▶ Your assignment: Which lines in the listing below contain "сауна"? Copy each of them.

= = = = =

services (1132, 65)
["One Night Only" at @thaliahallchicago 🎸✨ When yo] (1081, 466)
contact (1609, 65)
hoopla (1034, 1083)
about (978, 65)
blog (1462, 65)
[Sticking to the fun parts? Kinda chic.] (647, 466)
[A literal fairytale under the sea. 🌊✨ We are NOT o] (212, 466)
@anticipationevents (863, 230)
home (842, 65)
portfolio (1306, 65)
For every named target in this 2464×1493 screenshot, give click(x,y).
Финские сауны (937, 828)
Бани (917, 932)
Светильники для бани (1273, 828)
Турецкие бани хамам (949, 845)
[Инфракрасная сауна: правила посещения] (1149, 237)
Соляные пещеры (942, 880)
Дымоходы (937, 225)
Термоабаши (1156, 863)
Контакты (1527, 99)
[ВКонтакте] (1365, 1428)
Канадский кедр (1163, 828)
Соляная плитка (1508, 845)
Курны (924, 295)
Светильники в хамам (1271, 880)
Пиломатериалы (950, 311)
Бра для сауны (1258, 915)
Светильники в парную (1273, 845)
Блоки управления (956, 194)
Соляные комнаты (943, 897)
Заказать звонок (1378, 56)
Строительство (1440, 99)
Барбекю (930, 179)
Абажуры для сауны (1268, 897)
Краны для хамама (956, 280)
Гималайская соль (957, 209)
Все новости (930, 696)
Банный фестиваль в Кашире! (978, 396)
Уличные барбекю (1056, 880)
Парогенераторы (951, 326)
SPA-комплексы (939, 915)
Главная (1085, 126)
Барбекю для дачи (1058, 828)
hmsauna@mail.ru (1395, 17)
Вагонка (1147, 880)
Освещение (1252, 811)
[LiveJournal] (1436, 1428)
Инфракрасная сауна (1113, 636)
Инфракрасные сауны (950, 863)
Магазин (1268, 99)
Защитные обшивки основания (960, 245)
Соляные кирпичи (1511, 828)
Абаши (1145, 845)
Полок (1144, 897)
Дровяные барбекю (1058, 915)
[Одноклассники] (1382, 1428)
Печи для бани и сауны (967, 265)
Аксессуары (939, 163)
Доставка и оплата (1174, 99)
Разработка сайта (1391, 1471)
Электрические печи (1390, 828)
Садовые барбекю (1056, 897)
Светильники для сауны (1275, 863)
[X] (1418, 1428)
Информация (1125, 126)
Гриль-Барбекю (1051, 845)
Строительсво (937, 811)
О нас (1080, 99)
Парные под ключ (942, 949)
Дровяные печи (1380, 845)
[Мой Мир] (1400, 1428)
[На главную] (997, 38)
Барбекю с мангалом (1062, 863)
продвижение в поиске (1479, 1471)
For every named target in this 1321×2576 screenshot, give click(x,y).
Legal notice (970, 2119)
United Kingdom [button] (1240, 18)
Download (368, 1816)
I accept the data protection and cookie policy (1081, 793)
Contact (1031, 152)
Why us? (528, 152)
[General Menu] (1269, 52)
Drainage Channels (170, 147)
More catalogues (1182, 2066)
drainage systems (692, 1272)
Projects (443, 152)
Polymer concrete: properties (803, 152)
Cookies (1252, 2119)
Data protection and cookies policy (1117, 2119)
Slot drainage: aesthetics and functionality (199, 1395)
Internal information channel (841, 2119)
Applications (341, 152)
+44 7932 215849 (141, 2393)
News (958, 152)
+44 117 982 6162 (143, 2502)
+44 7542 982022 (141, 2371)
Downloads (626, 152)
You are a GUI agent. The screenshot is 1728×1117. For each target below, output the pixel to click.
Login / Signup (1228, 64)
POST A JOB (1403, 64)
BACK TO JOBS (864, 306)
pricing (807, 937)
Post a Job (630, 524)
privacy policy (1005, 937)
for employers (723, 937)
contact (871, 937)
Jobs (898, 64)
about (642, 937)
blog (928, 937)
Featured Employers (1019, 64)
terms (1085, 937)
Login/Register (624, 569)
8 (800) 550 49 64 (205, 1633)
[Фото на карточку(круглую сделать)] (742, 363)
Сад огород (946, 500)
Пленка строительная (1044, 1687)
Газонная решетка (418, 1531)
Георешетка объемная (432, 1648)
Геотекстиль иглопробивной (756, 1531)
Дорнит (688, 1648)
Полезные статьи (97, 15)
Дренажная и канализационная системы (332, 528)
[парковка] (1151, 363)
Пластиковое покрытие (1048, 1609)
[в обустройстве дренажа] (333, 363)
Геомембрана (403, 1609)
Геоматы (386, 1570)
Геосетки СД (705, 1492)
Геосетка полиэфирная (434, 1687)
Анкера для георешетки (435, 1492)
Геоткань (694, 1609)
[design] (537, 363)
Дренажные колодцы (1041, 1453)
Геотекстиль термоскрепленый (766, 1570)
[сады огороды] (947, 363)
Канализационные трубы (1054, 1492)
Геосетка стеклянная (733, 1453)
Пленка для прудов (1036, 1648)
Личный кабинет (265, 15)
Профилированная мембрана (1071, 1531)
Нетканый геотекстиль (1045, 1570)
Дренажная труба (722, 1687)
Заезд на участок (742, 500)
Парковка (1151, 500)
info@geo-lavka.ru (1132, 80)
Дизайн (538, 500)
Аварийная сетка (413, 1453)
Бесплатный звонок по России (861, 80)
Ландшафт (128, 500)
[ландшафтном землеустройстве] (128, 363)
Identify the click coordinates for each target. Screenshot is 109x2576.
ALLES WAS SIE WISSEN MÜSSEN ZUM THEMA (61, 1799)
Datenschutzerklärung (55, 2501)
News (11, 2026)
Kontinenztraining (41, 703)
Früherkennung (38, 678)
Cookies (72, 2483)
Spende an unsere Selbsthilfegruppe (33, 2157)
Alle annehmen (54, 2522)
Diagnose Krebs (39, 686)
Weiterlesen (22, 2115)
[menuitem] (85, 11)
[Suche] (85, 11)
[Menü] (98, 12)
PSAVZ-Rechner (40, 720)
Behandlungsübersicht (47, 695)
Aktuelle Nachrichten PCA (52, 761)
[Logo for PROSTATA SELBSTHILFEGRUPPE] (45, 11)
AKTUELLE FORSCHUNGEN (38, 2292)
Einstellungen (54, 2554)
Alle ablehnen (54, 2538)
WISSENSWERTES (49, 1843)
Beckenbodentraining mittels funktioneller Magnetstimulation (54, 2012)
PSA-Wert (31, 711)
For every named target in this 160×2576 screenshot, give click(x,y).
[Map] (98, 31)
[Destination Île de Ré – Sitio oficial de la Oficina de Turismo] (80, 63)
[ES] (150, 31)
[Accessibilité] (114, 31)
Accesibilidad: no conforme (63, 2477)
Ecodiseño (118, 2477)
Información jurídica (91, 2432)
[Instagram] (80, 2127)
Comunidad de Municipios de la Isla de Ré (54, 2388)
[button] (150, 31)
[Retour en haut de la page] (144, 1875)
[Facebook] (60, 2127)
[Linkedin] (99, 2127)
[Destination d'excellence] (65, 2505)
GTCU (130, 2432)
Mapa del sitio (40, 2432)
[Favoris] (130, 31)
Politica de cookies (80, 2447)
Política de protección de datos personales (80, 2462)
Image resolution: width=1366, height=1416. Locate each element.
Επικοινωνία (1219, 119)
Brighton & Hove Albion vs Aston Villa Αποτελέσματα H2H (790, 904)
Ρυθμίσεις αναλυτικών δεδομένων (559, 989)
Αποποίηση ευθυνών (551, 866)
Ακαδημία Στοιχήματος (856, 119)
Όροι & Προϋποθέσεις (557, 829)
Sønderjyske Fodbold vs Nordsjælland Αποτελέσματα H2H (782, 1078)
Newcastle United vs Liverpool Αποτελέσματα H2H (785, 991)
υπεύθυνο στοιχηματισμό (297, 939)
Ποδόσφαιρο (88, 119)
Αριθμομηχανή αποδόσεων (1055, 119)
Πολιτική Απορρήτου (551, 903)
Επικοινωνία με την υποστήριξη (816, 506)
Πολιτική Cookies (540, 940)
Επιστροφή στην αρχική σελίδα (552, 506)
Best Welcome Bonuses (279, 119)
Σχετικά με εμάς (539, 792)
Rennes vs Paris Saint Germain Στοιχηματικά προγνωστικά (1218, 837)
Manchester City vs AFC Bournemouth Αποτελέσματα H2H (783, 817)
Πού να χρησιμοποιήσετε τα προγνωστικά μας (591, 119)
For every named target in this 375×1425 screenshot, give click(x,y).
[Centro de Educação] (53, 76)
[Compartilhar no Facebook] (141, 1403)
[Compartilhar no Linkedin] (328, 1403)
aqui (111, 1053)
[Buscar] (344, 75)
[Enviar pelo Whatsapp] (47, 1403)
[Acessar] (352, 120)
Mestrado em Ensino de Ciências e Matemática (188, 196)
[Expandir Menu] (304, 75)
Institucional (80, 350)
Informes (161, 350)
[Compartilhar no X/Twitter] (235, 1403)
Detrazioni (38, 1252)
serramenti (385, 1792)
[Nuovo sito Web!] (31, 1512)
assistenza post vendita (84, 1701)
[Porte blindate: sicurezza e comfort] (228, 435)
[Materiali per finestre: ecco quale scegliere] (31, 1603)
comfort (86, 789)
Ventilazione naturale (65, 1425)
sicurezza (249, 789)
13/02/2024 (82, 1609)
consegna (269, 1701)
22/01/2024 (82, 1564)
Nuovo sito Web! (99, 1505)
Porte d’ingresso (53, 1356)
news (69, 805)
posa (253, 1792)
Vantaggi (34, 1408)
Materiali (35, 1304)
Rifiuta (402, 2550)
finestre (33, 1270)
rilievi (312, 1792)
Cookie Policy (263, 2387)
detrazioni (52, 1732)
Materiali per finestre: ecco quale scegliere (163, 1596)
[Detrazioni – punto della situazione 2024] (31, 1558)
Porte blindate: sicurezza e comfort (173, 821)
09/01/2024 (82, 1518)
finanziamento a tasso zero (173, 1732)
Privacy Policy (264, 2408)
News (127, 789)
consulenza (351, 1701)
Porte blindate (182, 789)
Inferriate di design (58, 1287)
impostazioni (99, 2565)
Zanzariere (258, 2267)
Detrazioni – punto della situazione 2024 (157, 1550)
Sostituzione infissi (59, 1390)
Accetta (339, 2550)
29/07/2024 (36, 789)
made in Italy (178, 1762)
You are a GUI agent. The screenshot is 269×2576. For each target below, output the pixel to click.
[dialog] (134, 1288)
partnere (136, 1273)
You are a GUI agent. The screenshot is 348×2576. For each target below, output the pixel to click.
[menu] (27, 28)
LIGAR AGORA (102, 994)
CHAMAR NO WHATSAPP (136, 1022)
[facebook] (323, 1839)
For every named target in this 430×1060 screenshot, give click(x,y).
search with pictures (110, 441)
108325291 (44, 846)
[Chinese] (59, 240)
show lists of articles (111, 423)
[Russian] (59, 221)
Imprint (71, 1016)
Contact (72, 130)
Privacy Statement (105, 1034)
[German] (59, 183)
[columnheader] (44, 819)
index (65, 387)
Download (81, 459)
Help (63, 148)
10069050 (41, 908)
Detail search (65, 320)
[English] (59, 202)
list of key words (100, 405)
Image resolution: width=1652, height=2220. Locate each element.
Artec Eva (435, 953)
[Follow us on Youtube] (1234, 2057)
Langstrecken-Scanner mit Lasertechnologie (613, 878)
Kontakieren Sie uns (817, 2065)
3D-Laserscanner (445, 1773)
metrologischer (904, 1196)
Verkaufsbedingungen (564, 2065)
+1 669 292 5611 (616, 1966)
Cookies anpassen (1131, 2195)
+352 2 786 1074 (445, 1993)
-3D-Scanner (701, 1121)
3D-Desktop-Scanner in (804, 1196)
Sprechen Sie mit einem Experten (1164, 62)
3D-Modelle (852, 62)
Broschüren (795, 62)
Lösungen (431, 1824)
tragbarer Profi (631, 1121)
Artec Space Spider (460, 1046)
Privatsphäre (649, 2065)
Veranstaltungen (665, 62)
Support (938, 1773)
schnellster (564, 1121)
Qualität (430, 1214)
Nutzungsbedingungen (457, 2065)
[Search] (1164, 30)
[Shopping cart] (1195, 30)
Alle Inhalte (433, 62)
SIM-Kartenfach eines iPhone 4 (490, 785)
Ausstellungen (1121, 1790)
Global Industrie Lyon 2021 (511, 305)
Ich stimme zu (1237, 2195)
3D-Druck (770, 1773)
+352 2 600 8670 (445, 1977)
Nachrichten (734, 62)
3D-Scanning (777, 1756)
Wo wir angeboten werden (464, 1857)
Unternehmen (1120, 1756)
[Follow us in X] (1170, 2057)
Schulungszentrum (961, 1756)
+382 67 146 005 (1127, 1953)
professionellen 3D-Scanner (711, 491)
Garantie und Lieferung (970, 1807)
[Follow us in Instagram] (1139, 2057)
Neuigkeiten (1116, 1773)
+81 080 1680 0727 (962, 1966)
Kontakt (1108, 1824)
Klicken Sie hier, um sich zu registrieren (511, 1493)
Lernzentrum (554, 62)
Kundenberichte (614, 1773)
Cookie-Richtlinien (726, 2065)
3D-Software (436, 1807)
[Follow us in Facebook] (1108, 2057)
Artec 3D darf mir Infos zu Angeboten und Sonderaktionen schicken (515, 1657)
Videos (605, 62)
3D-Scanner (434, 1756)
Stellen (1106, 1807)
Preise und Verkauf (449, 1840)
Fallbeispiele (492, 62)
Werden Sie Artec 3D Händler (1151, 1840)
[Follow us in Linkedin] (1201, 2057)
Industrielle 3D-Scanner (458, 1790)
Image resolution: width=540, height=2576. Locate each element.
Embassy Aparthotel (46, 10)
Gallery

= = = = =

▶ Answer for this exercise:
[Инфракрасная сауна: правила посещения] (1149, 237)
Инфракрасная сауна (1113, 636)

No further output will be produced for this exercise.